What to send before requesting a quote
- Your EV model and roughly how far you drive each month
- A photo of your panel, so we can size a charger that finishes overnight
- Where you park, garage or driveway
Want a charger that charges at the cheapest Alectra hours on its own? Tell Markham EV Charger Pros about your driving through the quote form and we will spec a Level 2 setup tuned for low overnight running costs.
Tracking your real cost with the app
The estimates above are useful for planning, but a connected charger lets you replace them with your actual numbers. Most smart chargers log energy per session and many show the cost directly, so after a month you can see exactly what your driving adds to the Alectra bill rather than guessing. That visibility is also how you catch surprises early, such as a charge that ran into peak hours because a schedule was off, or a winter month where preconditioning pushed usage up. For a Markham household watching its energy budget, having the charging line itemized in an app turns a vague worry into a number you can manage.
Frequently asked
What does a typical Markham household pay each month to charge at home?+
Most Markham drivers see $30 to $60 a month once they charge overnight on Alectra time-of-use rates. Your exact line depends on how far you drive and how efficient your EV is, but it lands well under what the same kilometres would cost in gasoline.

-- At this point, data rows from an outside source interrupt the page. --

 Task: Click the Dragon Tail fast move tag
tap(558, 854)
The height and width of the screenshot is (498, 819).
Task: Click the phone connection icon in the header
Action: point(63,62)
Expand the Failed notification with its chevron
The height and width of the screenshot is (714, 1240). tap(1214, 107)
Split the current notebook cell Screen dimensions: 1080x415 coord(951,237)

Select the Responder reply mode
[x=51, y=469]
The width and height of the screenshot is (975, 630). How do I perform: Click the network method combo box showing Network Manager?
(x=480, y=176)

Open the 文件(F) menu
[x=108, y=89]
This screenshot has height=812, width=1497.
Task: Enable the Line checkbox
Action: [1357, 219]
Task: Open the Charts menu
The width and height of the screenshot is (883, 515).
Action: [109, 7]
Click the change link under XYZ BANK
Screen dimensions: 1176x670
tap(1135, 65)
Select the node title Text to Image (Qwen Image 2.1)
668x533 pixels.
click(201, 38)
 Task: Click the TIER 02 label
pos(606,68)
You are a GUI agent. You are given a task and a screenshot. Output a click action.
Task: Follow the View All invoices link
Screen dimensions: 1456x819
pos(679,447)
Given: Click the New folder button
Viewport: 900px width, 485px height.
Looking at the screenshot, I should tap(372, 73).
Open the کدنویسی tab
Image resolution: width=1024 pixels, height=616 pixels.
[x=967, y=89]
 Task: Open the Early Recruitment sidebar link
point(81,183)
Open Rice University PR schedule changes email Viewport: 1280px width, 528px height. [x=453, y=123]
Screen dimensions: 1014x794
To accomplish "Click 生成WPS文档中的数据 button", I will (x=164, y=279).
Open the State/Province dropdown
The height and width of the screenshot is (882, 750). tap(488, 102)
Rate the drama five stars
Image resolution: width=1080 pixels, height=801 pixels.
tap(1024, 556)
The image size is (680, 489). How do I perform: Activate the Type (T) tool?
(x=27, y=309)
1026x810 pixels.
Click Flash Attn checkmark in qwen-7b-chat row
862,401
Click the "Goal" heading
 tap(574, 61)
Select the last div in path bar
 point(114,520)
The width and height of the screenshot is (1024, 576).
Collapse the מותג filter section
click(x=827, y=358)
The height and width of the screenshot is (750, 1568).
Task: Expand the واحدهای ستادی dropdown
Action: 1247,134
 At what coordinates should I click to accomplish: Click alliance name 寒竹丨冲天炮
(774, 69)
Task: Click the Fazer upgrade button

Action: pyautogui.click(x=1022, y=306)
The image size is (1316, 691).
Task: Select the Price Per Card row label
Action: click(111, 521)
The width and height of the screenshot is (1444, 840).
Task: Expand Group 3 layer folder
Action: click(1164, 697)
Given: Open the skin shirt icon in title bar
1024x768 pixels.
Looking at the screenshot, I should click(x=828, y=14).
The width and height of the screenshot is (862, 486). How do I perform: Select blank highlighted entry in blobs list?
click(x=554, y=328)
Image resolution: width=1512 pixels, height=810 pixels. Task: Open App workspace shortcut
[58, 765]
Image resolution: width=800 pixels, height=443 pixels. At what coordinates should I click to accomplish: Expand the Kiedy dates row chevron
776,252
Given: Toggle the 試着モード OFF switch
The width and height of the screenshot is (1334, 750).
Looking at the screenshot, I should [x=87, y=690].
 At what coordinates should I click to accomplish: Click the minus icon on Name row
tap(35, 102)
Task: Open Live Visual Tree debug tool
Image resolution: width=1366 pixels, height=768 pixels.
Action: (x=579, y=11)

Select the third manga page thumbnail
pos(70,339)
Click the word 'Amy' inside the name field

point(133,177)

Does scheduling charges into Markham's overnight window really lower the bill?+
Yes, noticeably. The overnight block is the cheapest rate Alectra charges all day, so starting your charger after off-peak opens captures the lowest price. Run those same kilowatt-hours during a peak afternoon and the identical charge costs meaningfully more, which is what makes automated scheduling worth setting up.
Is an app-controlled charger actually worth it for the savings in Markham?+
For most households, yes. It drops every session into the off-peak window automatically rather than relying on you to remember, and many units report the energy and cost of each charge so the saving is visible rather than assumed. Across a year of Markham commuting, scheduled versus unscheduled charging is a clear gap.
Will a Level 2 charger cost more to run than the Level 1 cord in Markham?+
No. The energy needed to add a kilometre of range is identical on either. Level 2 just delivers it faster, which tends to help you finish inside the cheap overnight window instead of trickling into pricier morning hours the way a slow Level 1 cord can.
Should I expect my Alectra bill to jump after I start charging at home?+
It reads as a steady, predictable line rather than a spike, usually $30 to $60 a month for average driving once you charge overnight. Letting a smart charger hold every session inside the off-peak window is exactly what keeps that figure at the low end of the range month after month.